Ash has shown she can play under pressure, and she’s such a great reader of tennis, in singles or doubles, no matter what the situation, that you kind of knew ‘all right, if I’m going move there, she’s going have my back, and move to the right spot’ and vice versa. It obviously helps when you’re playing with someone who’s just such a good instinctual player.

Advice for ‘2003 Sam’

This will be my last Fed Cup match in Australia. I’m pretty certain I can say that with the format changes coming in next season.

I’ve been through Asia-Oceania qualifying rounds and been in World Group II and I’ve done it all for these years of Fed Cup, so now to be able to have this last opportunity in a home final before the Fed Cup moves to a neutral finals venue – Budapest – for 2020 makes it even more special if we do win. 

For a long time when I was the No.1 player, I often felt the pressure and responsibility to get the team over the line in these Fed Cup ties, so I know how Ash will be feeling in Perth as the No.1. We’ve got great depth in Aussie women’s tennis and our team right now, so fingers crossed, we can finish on a high.

I would think there’s a good chance that I’ll be playing dubs, at least, and I would definitely love the opportunity to play singles again. I’ll be putting my hand up for that. 

Even now I’m still doing all my training thinking I am going to play a singles match, because I want to be absolutely prepared if that does happen. But if it doesn’t, then I’ll be out there on the sidelines doing my best to support whoever is playing.

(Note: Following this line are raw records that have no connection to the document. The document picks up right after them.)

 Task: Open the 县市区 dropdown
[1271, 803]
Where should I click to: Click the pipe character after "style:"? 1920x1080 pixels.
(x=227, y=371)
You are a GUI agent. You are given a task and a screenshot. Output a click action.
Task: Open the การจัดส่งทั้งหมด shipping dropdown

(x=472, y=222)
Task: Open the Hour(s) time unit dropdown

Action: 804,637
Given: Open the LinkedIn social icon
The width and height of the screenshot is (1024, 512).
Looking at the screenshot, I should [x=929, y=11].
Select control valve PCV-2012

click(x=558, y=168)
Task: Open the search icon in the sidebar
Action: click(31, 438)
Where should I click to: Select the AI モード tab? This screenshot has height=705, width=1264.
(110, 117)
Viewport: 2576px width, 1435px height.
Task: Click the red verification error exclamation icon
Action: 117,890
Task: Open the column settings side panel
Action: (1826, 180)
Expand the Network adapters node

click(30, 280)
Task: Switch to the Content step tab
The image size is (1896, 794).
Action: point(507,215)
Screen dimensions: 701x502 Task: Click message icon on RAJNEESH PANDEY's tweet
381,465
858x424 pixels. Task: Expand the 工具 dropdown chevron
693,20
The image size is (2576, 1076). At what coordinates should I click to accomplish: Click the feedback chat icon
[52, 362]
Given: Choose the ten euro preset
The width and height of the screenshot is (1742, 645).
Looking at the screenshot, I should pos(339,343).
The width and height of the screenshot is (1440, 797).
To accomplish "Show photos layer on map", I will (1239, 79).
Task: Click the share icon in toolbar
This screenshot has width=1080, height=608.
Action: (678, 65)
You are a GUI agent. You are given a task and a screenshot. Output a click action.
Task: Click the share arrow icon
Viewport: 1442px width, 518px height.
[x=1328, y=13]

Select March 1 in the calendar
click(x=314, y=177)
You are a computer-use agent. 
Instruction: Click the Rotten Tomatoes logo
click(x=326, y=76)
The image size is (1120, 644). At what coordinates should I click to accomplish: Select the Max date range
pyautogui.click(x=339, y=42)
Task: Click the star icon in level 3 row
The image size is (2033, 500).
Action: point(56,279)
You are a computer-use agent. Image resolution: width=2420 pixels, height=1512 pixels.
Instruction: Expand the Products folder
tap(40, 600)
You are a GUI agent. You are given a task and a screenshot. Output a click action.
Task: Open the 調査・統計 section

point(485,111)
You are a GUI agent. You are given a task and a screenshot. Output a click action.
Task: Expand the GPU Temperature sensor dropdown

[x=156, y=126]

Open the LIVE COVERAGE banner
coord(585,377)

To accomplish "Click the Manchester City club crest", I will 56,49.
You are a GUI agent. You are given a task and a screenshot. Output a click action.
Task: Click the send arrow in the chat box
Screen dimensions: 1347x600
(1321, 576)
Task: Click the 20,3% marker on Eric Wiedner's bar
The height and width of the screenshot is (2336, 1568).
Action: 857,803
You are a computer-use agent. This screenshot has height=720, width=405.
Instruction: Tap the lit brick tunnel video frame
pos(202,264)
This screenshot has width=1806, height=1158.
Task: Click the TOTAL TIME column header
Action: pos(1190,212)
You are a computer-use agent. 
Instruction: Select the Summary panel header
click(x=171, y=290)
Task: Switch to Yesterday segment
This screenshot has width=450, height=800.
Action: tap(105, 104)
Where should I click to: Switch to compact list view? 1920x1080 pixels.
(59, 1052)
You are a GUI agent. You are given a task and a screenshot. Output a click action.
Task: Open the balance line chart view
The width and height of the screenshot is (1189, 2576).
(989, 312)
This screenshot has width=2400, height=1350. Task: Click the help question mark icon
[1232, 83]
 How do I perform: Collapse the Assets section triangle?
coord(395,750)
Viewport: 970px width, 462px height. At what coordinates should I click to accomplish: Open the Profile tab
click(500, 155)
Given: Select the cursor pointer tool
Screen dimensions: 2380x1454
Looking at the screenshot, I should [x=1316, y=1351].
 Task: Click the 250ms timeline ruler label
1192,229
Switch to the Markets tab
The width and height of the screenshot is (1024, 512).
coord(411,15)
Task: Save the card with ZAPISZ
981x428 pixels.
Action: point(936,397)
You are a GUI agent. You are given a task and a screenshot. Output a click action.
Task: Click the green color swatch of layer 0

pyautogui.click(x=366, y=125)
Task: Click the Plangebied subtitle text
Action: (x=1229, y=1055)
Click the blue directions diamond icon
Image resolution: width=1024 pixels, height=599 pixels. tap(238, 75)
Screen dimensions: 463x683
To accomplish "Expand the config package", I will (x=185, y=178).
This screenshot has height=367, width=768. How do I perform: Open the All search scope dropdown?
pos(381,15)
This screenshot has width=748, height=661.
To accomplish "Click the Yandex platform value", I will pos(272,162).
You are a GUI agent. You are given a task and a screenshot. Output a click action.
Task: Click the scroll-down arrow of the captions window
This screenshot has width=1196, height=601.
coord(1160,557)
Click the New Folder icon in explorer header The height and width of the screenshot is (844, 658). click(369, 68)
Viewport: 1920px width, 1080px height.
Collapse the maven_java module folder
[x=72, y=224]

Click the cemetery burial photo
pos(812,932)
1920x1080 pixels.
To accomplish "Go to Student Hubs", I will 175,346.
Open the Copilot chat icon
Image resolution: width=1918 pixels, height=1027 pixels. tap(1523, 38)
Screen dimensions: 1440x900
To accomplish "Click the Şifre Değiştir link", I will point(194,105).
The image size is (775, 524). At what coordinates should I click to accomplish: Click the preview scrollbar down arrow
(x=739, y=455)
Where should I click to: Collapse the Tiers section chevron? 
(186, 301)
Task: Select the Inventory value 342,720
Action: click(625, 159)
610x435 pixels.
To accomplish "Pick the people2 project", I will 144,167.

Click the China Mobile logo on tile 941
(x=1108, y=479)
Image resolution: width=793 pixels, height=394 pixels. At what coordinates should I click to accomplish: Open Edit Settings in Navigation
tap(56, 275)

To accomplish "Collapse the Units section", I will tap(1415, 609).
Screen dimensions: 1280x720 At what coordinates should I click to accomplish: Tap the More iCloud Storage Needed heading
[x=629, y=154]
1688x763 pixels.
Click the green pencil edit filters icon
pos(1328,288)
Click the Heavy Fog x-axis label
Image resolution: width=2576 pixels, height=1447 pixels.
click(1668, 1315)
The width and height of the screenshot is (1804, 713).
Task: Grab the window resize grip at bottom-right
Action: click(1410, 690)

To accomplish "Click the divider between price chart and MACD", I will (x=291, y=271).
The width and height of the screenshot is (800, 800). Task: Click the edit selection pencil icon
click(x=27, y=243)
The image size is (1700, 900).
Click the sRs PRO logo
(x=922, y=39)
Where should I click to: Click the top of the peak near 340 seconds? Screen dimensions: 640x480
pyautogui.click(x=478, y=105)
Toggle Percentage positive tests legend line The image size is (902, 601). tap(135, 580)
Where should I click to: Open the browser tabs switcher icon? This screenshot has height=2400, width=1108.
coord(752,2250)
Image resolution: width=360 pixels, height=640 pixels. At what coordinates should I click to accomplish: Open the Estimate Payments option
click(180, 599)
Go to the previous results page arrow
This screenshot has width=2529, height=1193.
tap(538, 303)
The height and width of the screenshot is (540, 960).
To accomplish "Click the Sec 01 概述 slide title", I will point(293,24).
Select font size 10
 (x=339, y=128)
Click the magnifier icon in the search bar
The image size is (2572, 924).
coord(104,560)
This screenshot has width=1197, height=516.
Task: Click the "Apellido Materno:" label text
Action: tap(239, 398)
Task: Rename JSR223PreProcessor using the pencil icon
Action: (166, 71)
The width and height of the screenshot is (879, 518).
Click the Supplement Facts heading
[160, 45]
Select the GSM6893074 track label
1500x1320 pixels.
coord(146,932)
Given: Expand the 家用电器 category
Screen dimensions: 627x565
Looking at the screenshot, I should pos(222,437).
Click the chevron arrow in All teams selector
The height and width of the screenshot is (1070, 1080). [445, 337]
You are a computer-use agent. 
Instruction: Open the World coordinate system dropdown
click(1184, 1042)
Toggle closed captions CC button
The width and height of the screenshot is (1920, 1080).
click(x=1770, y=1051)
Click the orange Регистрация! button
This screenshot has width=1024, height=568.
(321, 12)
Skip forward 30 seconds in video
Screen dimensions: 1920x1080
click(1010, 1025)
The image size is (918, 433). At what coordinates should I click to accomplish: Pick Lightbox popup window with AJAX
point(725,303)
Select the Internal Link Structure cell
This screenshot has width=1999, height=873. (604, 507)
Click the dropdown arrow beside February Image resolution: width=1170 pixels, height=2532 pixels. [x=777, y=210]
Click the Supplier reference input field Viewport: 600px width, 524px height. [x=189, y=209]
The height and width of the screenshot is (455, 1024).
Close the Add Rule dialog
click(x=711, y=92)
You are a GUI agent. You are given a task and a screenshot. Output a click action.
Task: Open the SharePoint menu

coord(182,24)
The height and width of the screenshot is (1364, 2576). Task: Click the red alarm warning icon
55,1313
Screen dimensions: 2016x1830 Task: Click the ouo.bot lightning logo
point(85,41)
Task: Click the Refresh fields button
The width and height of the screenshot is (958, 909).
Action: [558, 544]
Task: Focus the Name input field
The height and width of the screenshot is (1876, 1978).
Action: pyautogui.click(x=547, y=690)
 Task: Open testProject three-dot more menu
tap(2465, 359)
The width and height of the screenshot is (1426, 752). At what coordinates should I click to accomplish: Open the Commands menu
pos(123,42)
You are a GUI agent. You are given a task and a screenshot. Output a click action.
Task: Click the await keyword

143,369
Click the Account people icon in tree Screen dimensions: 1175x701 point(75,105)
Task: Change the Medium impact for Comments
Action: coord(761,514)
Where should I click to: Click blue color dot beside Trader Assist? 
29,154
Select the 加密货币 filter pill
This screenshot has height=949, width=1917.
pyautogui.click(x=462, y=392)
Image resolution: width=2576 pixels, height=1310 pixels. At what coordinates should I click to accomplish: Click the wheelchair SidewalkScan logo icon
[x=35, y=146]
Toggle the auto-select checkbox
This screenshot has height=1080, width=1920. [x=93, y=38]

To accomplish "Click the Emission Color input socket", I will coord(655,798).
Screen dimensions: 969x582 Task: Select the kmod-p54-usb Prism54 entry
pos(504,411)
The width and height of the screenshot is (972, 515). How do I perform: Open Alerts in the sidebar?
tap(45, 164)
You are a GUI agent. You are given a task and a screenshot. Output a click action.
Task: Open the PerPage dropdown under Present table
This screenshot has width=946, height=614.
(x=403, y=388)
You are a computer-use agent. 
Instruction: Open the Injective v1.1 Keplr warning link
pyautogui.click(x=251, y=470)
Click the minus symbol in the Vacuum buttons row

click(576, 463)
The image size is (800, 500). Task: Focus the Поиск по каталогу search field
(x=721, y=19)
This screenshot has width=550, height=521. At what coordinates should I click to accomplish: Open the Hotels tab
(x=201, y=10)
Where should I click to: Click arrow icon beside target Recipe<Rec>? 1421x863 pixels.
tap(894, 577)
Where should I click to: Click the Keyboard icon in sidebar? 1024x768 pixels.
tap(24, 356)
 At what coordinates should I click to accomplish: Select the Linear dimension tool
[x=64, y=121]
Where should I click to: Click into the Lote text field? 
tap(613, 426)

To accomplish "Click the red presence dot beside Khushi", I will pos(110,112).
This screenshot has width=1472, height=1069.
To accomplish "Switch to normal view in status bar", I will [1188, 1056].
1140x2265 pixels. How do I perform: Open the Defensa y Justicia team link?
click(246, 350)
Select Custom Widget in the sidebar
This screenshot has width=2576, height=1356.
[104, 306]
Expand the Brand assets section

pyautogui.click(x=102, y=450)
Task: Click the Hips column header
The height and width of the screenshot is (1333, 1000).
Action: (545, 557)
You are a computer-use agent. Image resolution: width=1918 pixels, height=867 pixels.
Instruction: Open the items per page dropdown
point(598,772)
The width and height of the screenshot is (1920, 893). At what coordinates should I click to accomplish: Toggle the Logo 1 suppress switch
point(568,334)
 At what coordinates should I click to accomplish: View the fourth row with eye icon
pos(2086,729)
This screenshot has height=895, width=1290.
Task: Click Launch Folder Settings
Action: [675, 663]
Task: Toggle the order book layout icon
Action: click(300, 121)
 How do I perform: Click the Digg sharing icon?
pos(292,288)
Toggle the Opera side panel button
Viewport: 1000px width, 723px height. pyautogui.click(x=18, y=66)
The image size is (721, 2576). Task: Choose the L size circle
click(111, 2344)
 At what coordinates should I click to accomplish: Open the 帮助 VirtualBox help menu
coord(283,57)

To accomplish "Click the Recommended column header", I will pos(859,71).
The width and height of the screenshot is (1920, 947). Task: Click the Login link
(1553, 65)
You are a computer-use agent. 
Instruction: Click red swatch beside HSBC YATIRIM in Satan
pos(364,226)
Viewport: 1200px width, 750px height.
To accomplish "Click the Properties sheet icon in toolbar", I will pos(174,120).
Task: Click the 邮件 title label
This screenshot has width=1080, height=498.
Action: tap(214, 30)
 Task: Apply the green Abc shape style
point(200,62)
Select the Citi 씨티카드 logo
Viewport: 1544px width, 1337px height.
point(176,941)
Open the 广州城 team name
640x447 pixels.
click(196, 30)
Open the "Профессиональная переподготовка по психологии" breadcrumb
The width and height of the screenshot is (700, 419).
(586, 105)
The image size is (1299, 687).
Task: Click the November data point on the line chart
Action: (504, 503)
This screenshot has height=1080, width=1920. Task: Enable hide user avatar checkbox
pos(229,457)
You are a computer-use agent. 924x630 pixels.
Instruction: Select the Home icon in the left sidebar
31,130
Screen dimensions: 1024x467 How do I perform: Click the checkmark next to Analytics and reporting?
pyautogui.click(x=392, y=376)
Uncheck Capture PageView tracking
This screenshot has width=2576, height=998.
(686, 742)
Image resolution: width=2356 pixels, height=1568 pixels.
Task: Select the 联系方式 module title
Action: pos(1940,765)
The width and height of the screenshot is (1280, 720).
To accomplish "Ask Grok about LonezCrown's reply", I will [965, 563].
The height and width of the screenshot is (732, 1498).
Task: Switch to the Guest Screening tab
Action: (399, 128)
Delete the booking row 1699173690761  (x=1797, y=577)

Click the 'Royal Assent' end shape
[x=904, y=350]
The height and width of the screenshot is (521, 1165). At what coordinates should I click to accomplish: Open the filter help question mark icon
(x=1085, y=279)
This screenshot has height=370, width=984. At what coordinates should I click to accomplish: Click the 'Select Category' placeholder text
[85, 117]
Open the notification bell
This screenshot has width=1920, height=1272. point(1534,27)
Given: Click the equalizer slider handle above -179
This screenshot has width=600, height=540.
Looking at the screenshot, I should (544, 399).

That’s how it was when I started, and how it’s been for all the years I’ve represented Australia. There have been a lot of ups and downs, but I’d tell ‘2003 Sam’ to hang in there because she would play a final one day. Absolutely.

That’s probably what I should say to some of the younger girls this week: you’ve been in one now, cherish it, because it may not happen for a long time, but it will happen again.

I definitely want to continue playing on the WTA next year. Reaching the final in Guangzhou in September proved to me that I could still match it with the best singles players in the world. My ranking had dropped, so coming so close to a singles title really lifted my confidence and brought me back into the Top 100. 

I definitely want to keep playing some singles while it’s possible, and the Guangzhou result showed me that I’m capable of producing my best tennis when it matters.

I want to obviously try and do well in January, and see what I can do for the rest of the year, but I’d still love to play the main draw of the French Open and the other slams in 2020 and be at those tournaments and see what’s possible.

That’s where I love to play, and on those courts, all of that. So I’m going to keep going and we’ll reassess next year. As for this one, there would be no better way to finish than by winning a Fed Cup final at home.